Para proteger as sequoias gigantes da Califórnia dos incêndios florestais extremos, cientistas afirmam que é necessário aumentar o uso de queimadas controladas, e não reduzi-las. Um estudo da Universidade da Califórnia, em Davis, revela que essas práticas podem ser essenciais para a sobrevivência dessas árvores milenares.

Impacto de incêndios extremos nas sequoias

Incêndios devastadores que ocorreram na Sierra Nevada, na Califórnia, em 2020 e 2021 resultaram na morte de milhares de sequoias gigantes. A pesquisa da UC Davis indica que a quantidade de árvores perdidas teria sido ainda maior se não fossem as queimadas prescritas realizadas anteriormente. Publicado na revista Nature Communications, o estudo analisou cerca de 26.400 sequoias e constatou que as árvores que passaram por queimadas controladas na última década tinham quase quatro vezes mais chances de sobreviver aos incêndios de 2020 e 2021.

“As queimadas prescritas são eficazes na redução da mortalidade das sequoias gigantes, mesmo em meio aos incêndios extremos atuais”, afirmou Dan Dixon, autor principal do estudo. “Se o objetivo é proteger as sequoias gigantes, o fogo controlado é uma ferramenta essencial disponível para os gestores.”

Características das sequoias e seu ambiente

As sequoias gigantes são algumas das maiores e mais antigas formas de vida na Terra, podendo pesar tanto quanto 15 baleias azuis e viver mais de 3.000 anos.
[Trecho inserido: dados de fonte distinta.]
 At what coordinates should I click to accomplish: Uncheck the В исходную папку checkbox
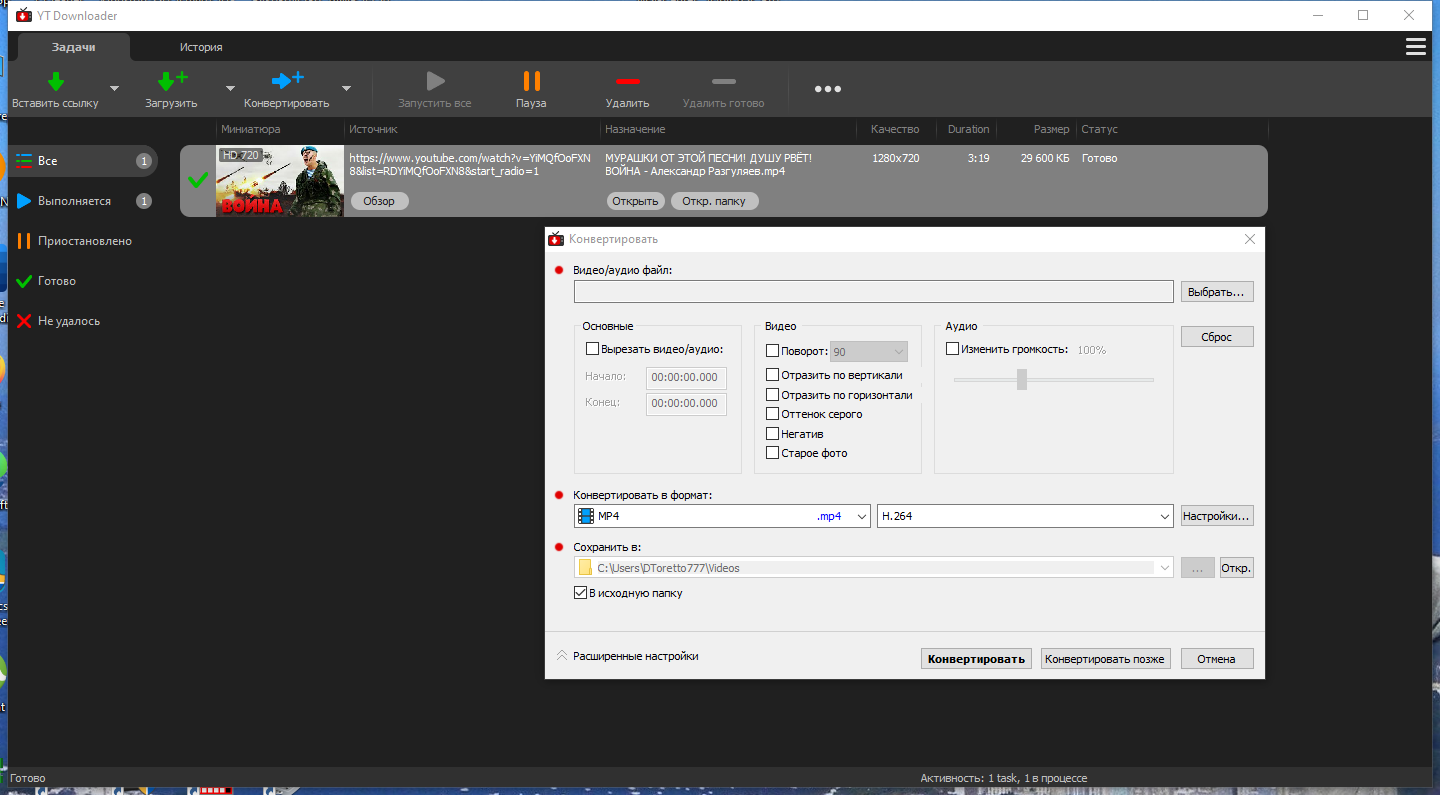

Elas crescem apenas nas encostas ocidentais da Sierra Nevada, em um ambiente que é moldado por incêndios periódicos de baixa intensidade. Suas cascas espessas e copas elevadas oferecem proteção, enquanto incêndios menores ajudam a limpar a vegetação e criar condições propícias para o crescimento de novas sequoias.

Historicamente, muitos acreditavam que as sequoias maduras eram quase à prova de fogo, mas essa percepção mudou drasticamente após os incêndios de 2020 e 2021, que deixaram imagens devastadoras de bosques inteiros consumidos pelas chamas.
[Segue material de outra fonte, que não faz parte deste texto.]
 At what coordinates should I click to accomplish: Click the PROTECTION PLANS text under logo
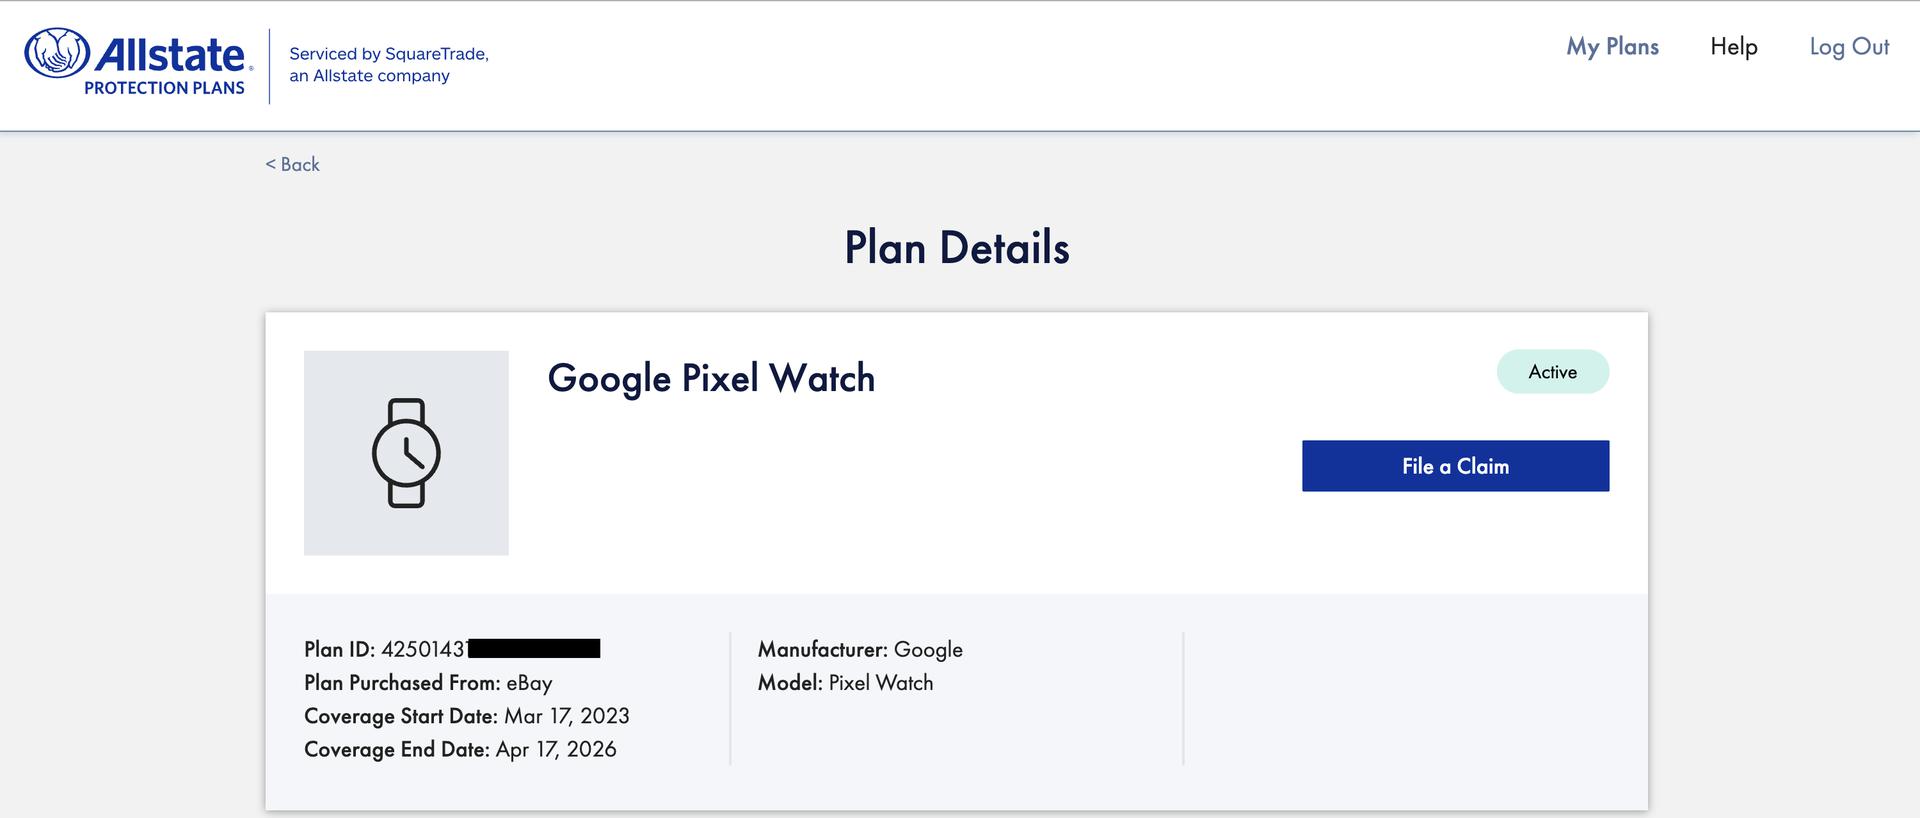point(164,88)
Resultados da pesquisa e suas implicações

O estudo revelou que as queimadas prescritas realizadas na última década reduziram as chances de morte das sequoias em cerca de 77%. As árvores em áreas tratadas apresentaram uma taxa de sobrevivência quase quatro vezes maior do que aquelas em locais não tratados. Simulações computacionais estimaram que as queimadas controladas evitaram aproximadamente 1.900 mortes de sequoias e poderiam ter salvado outras 3.900 árvores se todas as sequoias nas áreas afetadas tivessem recebido o mesmo tratamento.

A pesquisa enfatiza a necessidade de estratégias de conservação que incluam queimadas controladas, especialmente em um contexto de mudanças climáticas que aumentam a frequência e a severidade de incêndios florestais. “Este estudo é oportuno, dado o histórico de supressão de incêndios nessas florestas e o aumento da escala de desmatamento nos últimos anos”, destacou a professora Yufang Jin.